How many sweets would you have to eat at Halloween for them to kill you?
Find out how many sweets you'd have to eat to come to a sticky end.
Obesity, diabetes, tooth decay – now there's another risk of eating too much sugar to add to the list: death by overdose.
It's good to know your limits on the night of Halloween, and the American Chemical Society have helpfully worked out exactly how many trick-or-treat sweets you'd need to eat before suffering death by sugar.
Each of us has a different maximum sweet capacity. One of the main factors is body weight. You can calculate your own personal limit using the box below.
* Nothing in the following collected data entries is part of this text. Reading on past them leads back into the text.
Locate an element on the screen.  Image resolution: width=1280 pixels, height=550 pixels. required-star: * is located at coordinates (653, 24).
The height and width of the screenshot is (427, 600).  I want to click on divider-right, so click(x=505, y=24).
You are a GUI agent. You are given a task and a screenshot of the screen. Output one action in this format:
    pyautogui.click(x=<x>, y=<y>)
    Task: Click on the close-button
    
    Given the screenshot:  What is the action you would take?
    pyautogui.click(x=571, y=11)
If you do decide to go overboard and pass your limit – or if you already have – then don't panic yet, for a few of reasons.
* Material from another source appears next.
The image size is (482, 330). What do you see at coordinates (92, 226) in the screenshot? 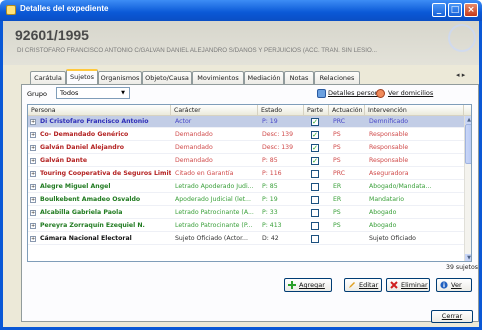
I see `cell-persona: Pereyra Zorraquín Ezequiel N.` at bounding box center [92, 226].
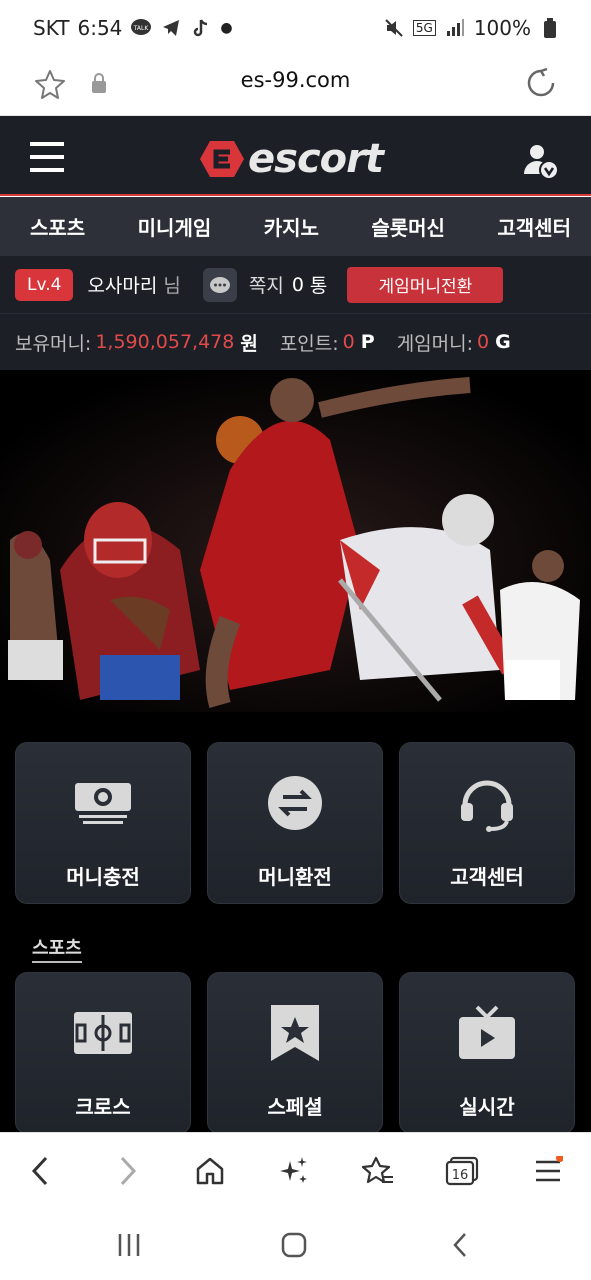  Describe the element at coordinates (128, 1171) in the screenshot. I see `forward-icon` at that location.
First, this calculation is based on the amount of sugar per kilogram of bodyweight that it takes to kill rats, not humans. That kind of trial, surprisingly, hasn't been carried out on people so far.
Second, the calculation only finds the dose that kills half of the rats in a test population. So lucky rats can still eat that much sugar and live to see another day.
What's your limit?
Step 1: multiply your weight in kg by 29.7
Step 2: divide this number by 9.3
This is the number of average-sized sweets you'd have to eat all in one go to stand a 50:50 chance of dying.
Third, you have to eat the candy all at once for the calculation to be accurate.
It is pretty difficult to eat hundreds of sweets instantaneously, however big your mouth.
So how do your figures stack up? According to the American Chemical Society, the average number of sweets an American would have to eat to have a fifty-fifty chance of dying is 262.
That's 22,000 calories – more than ten days' recommended energy intake for a woman.